It can be a daunting task to bring a beloved book like Joe Hill's NOS4A2 to life, but Jami O'Brien – the showrunner for the AMC adaptation of the horror novel – has a pretty simple way of handling it: honesty.
"The one thing I try to hold on to is, 'Am I being honest to these characters, am I being honest to the world, am I being faithful to the spirit of this book,’" O'Brien told Ranker in an interview before the series premiere. "As long as I’m holding on to those things I think we’re in pretty good hands because I think the source material is pretty great."
That source material tells the story of Vic McQueen (Ashleigh Cummings), a woman who – over the course of her life – learns that she has the ability to find lost things with the help of her dad's old Triumph motorcycle and a bridge that spits her out wherever that lost thing she's looking for happens to be. Unfortunately, her travels and abilities attract the attention of Charlie Manx (Zachary Quinto), a man who uses his own special vehicle, a 1938 Rolls-Royce Wraith, to keep himself young. Manx kidnaps children and takes them to Christmasland, a place where it's Christmas every day and monsters hide just beneath the snow. O'Brien wasn't ready to sacrifice the way the book slowly builds on Vic and Charlie's relationship over many years and multiple encounters, or the story's use of tension rather than jump scares or gross-outs to fuel the scares. That's why she ultimately made the adaptation a TV show.
"The novel is a really in-depth piece of work. The characters are really rich, the situations are really fascinating, and I think that to tell Vic McQueen’s story in 90 or 120 minutes – you could make a satisfying movie out of it, but there would be a lot left on the side of the road that I think is worthwhile," she said. "I think that the characters are rich enough that they deserve an ongoing examination and an ongoing journey. I want to hang out with them [for] longer than two hours."
Although Vic McQueen's journey of discovering her powers and using them to find lost kids is the linchpin of the story, it's Charlie Manx who captivates readers – and likely viewers, too, thanks to Quinto's performance. O'Brien attributes the character's allure to his mindset and the fact that he isn't another mustache-twirling villain.
"What’s interesting about him is that he thinks he’s doing the right thing. Charlie Manx believes that he’s saving children," O'Brien said. "When you’re first introduced to him it’s as the world sees him – which is a child killer. As you unwrap that, he becomes a lot more interesting than that. He believes in what he’s doing, and that’s fascinating. And there are even moments where that is up for debate, where you think, ‘Does he really believe in this, or is it the justification for what he’s doing?’ A character that keeps you guessing in that way is more fascinating than a killing machine."
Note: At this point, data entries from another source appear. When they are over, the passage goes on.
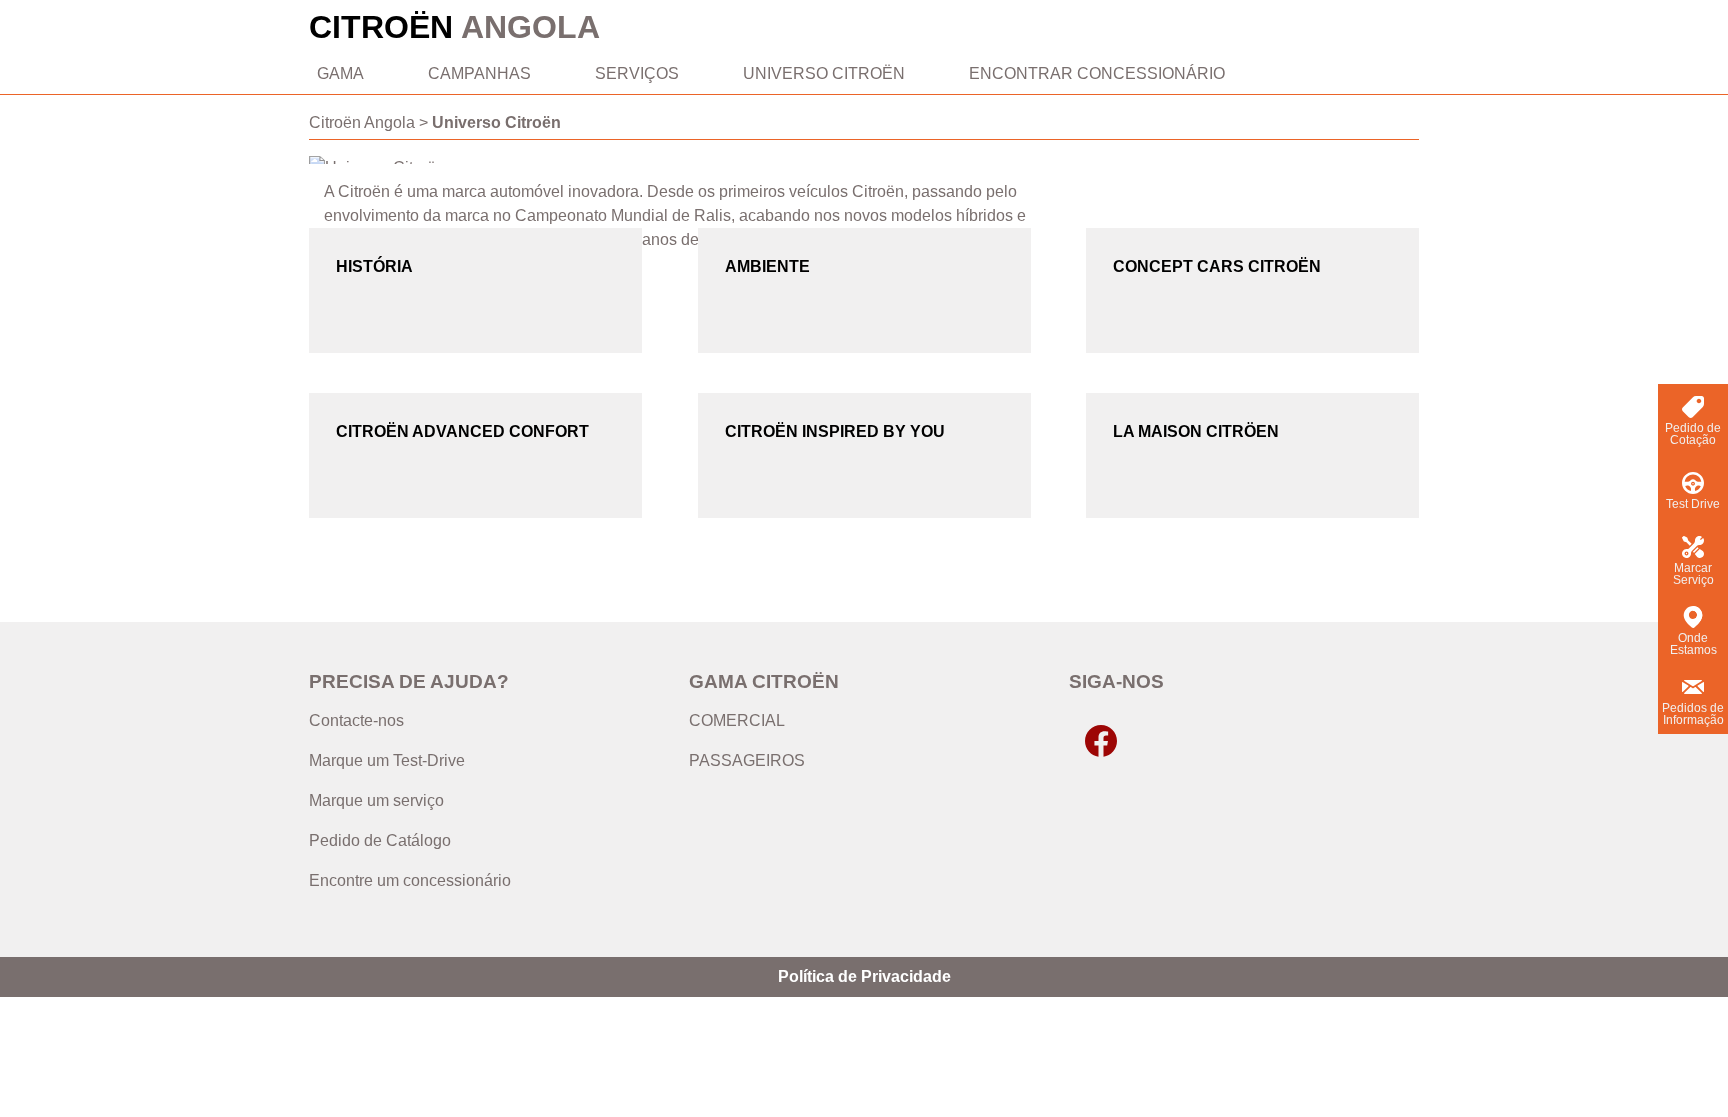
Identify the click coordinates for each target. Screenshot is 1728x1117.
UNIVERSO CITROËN (824, 73)
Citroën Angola (362, 122)
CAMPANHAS (479, 73)
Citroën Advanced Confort (462, 431)
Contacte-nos (356, 720)
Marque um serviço (376, 800)
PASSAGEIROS (747, 760)
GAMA (340, 73)
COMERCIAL (737, 720)
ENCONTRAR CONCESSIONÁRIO (1097, 73)
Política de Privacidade (864, 976)
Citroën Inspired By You (835, 431)
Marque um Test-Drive (387, 760)
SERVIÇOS (637, 73)
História (374, 266)
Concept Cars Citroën (1217, 266)
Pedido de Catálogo (380, 840)
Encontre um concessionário (410, 880)
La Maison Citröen (1196, 431)
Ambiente (767, 266)
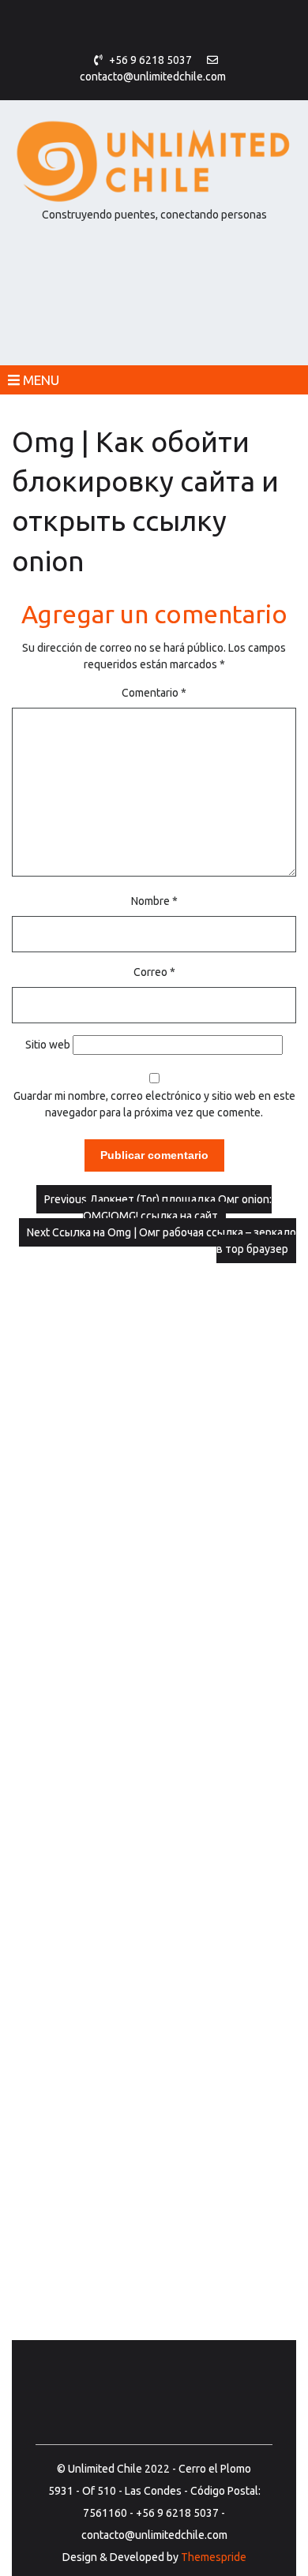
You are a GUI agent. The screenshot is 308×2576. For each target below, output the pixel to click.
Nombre (154, 901)
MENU (39, 380)
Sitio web (47, 1044)
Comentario (154, 692)
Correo (154, 972)
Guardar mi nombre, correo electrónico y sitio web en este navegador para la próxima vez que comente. (154, 1104)
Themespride (212, 2557)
Despite Manx's monstrous nature and supernatural ability to sap the life from any passenger of his Wraith in order to de-age himself – when viewers first meet him, he's a 135-year-old man coaxing a boy into the backseat – O'Brien always kept his humanity in mind. As she worked with Quinto and special effects make-up artist Joel Harrow on Charlie's looks at different ages, she never wanted to lose sight of the fact that he is actually just a man with a magic car and a rotten mind.
"The most important thing for me, and I think for Joe [Hill] as well, was he is a human being. He’s not an otherworldly monster, and so in the most extreme looks – the reason that he looks like a monster is because people aren’t supposed to be 135 years old. We always started with the fact that this is a man," she said. "We created five different looks for him for his progression both forward and backward, and they’re all grounded in, ‘What would he look like at 65, what would he look like at 80?’ And then we had more fun with, ‘What would he look like at 100, what would he look like at 135?’ But it was always grounded in, ‘How does the body age and what would this guy actually look like?’"
It wasn't just bringing characters like Vic and Charlie to the screen that thrilled O'Brien while working on the show. The story is full of items and locales that thrilled her to see come to life – from Christmasland and Charlie's car to the Shorter Way bridge – but O'Brien remembers a specific moment when everything started to click.
"One moment I remember on set, they were testing the graves – the kids under the ice for the Graveyard of What Might Be – and I went over and saw it," she said. "I read the book however long ago, and have been working on the series, and to see that all of a sudden I was like, ‘That’s a kid under the ice.’ It was so cool. That was one of the moments where I almost got emotional thinking, ‘I can’t believe this is actually happening.’"
Adapting someone else's story can be stressful work. There's a desire to keep things faithful to fans of the source material while also putting a fresh new spin on it. While bringing the people and places of NOS4A2 to life, O'Brien said Hill, who serves as an executive producer on the show, was a "generous collaborator." She said he wasn't in the writers' room daily, but was available to offer insights into the characters he created – and in one of their first meetings, provided O'Brien with a quote that became a through-line for the show.
"He chimed in with very thoughtful, helpful things that could actually move the story forward or make it a little better," she recounted. "One of the first conversations I had with him, he said to me, ‘There’s nothing scarier than a candy cane in July.’ That was such a great quote, and it gave me something to hold onto in terms of tone and in terms of how to approach the horror of the story."